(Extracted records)
_ _ _ _

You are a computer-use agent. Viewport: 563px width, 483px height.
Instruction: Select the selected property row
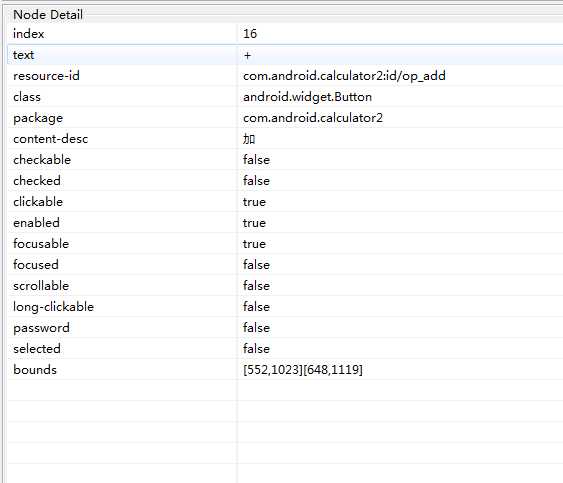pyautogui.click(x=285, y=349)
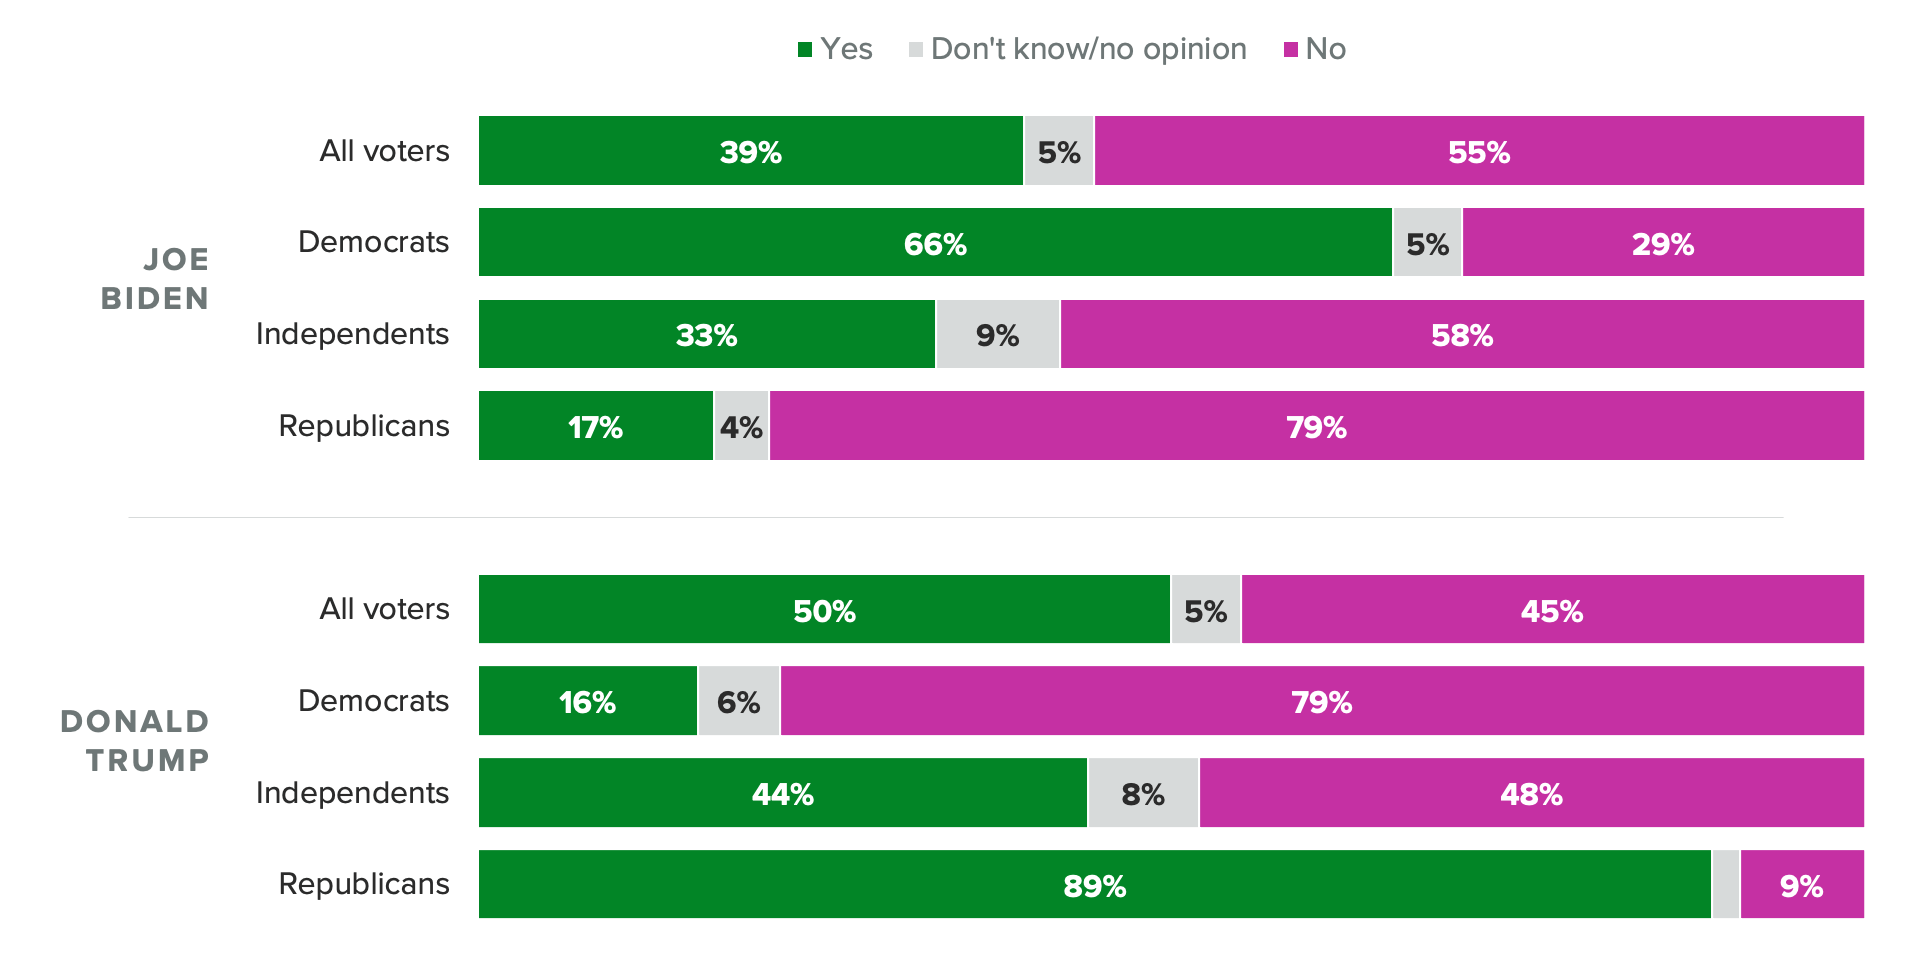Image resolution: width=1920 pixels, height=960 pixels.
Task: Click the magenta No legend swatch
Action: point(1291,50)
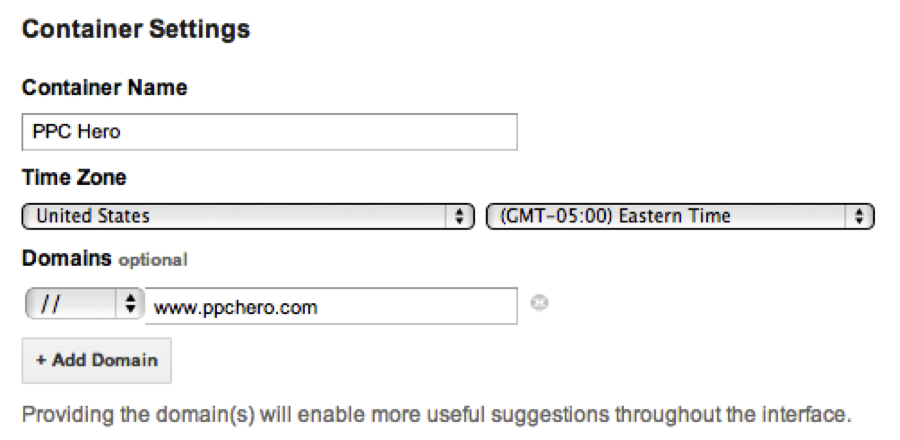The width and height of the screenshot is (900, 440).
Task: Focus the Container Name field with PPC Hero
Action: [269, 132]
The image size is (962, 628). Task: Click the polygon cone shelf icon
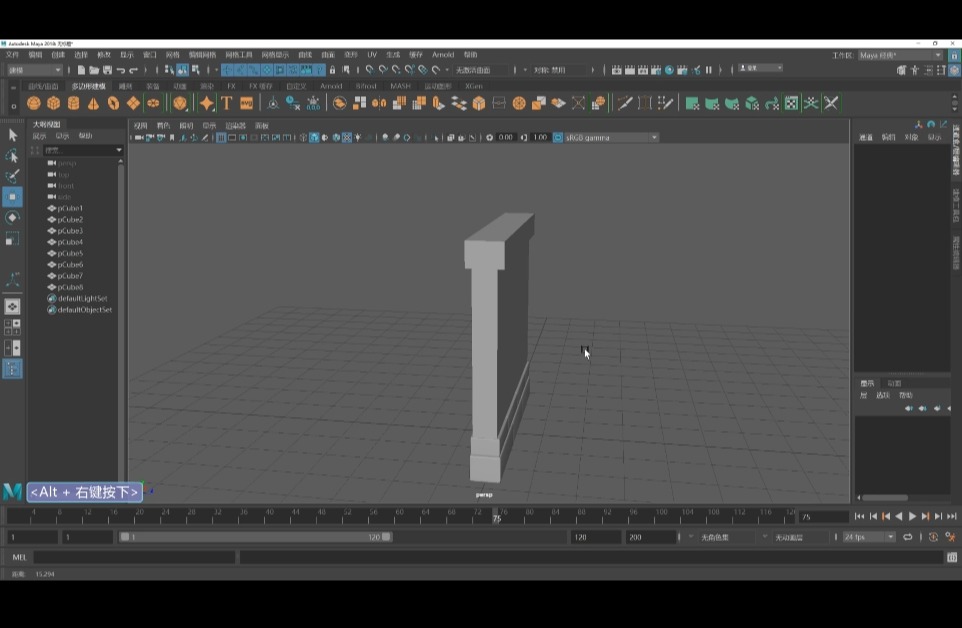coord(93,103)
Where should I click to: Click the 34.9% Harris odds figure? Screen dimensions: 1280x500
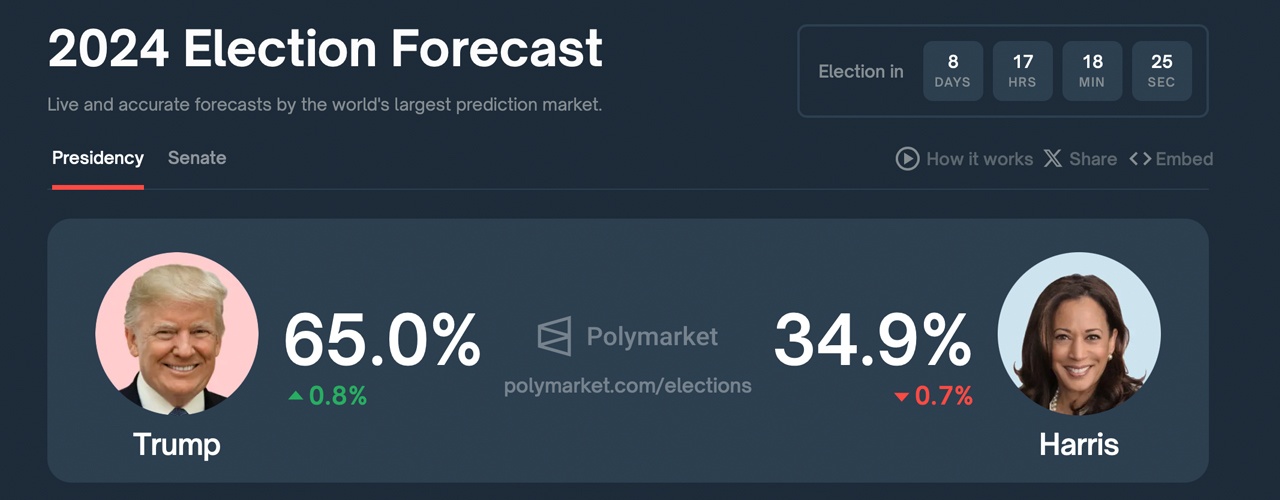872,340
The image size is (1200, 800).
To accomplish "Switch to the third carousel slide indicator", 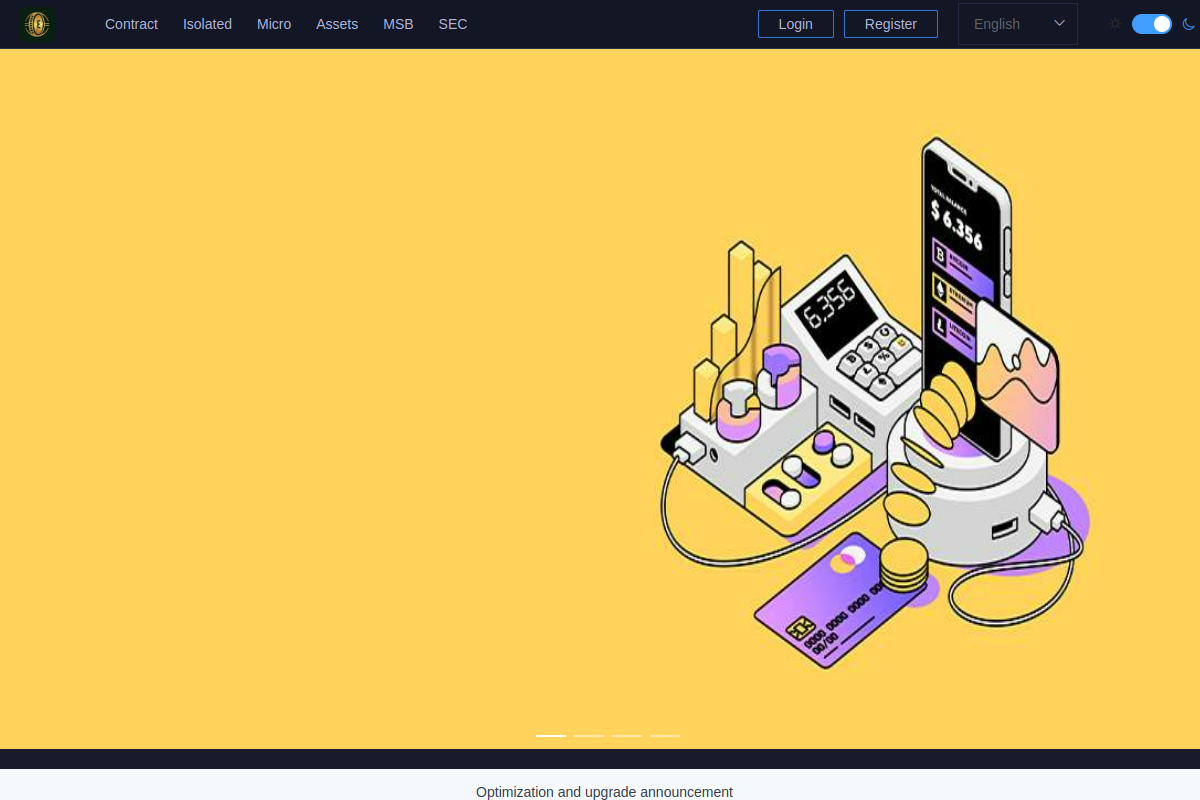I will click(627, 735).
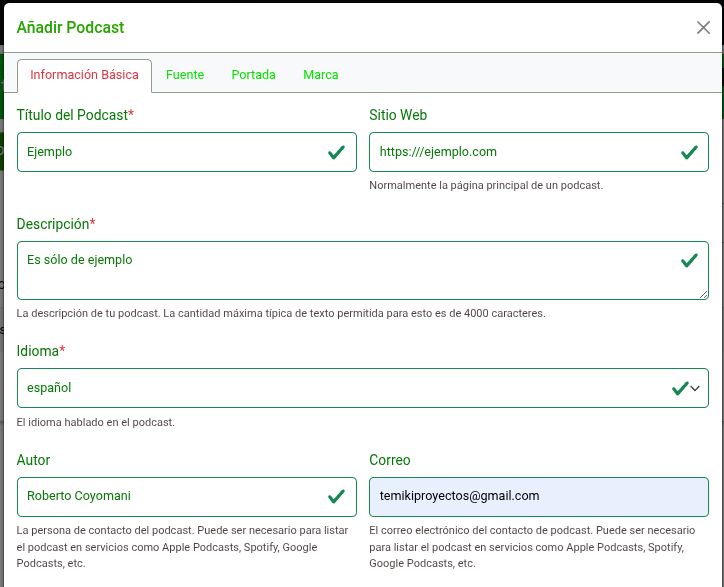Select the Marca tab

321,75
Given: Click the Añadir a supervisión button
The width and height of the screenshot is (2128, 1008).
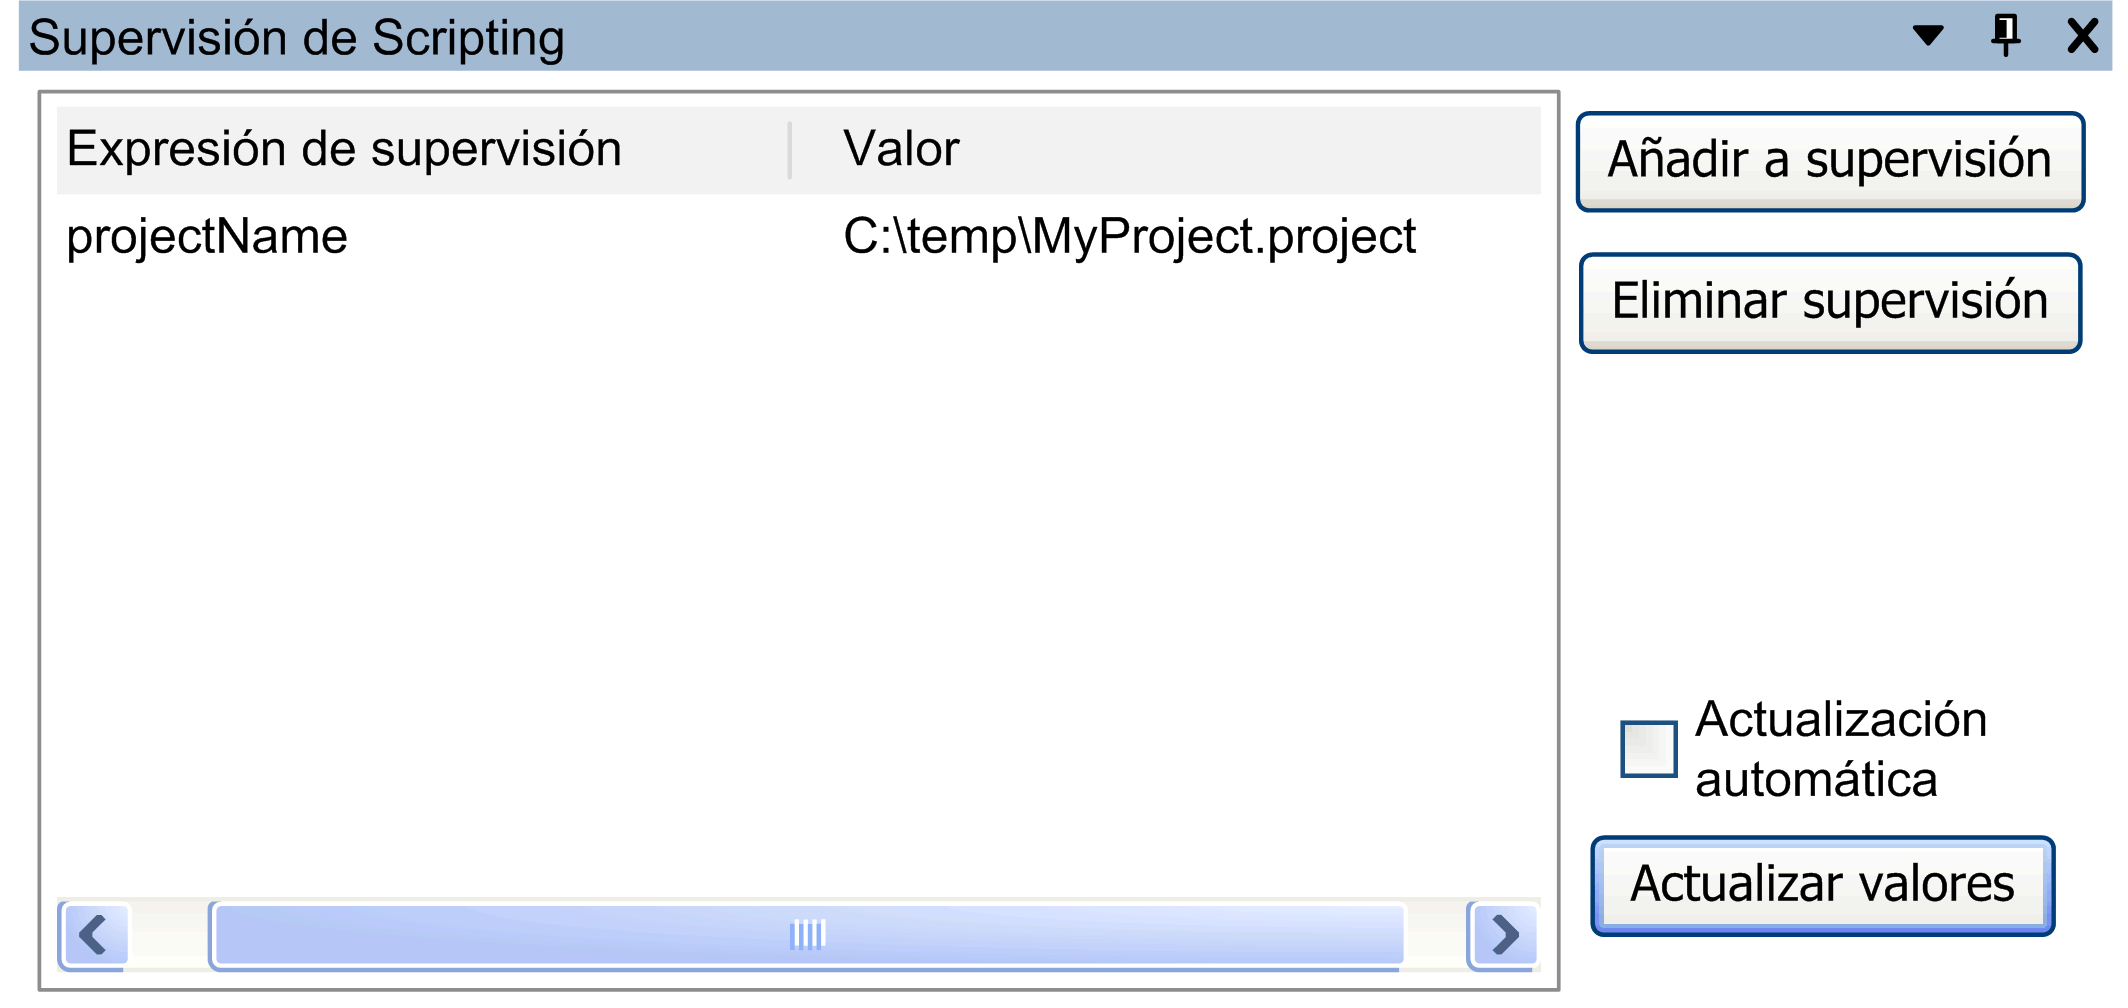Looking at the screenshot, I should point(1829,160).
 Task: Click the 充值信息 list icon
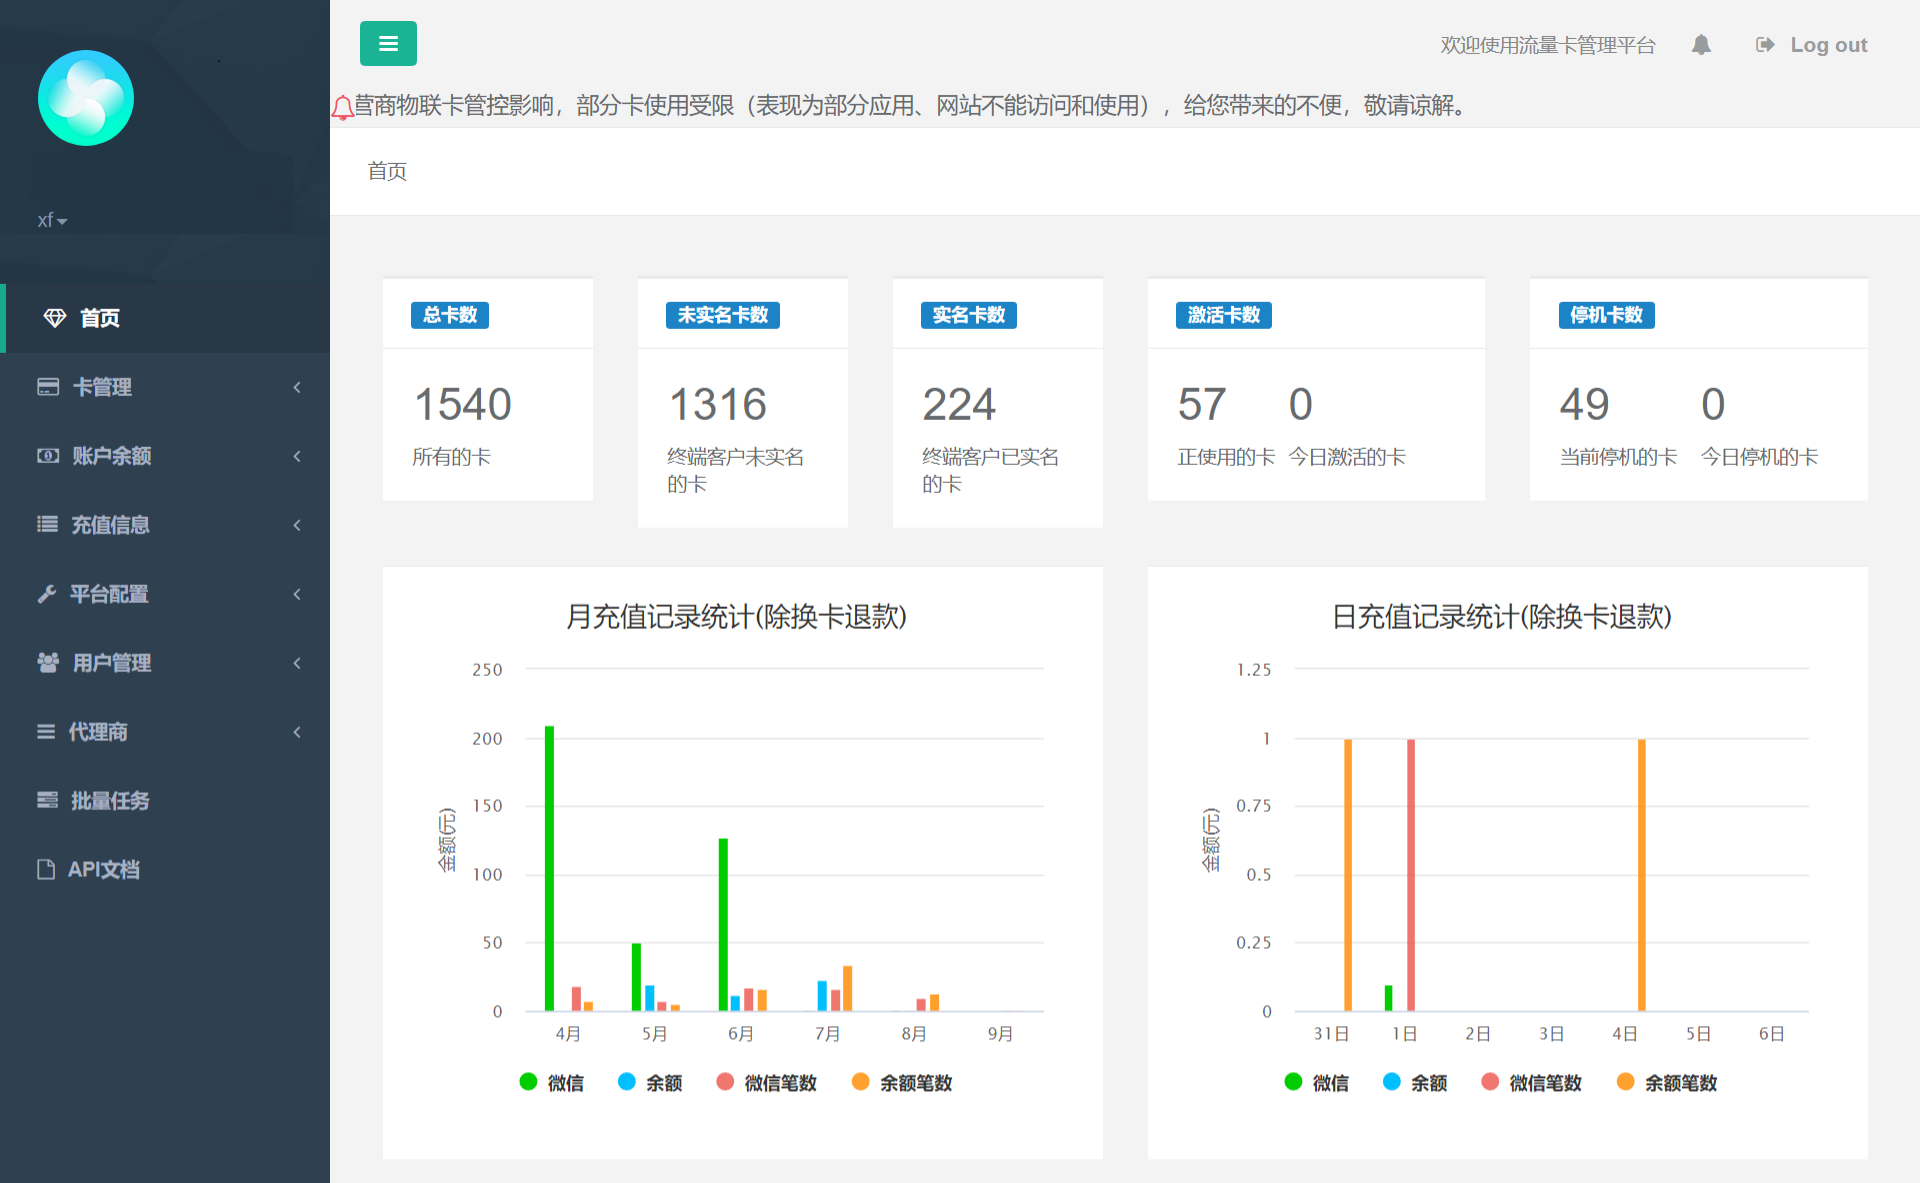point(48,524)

_ _ _ _

- **Short task**: Rewrite the lines from the one holding "Given: Click the Añadir a supervisión button" through the end of the records, inclusive, swapping "button" for "control" and keeping everything else the same. Leave the pictures out of your answer.

- **Task answer**:
Given: Click the Añadir a supervisión control
The width and height of the screenshot is (2128, 1008).
Looking at the screenshot, I should point(1829,160).
 Task: Click the 充值信息 list icon
point(48,524)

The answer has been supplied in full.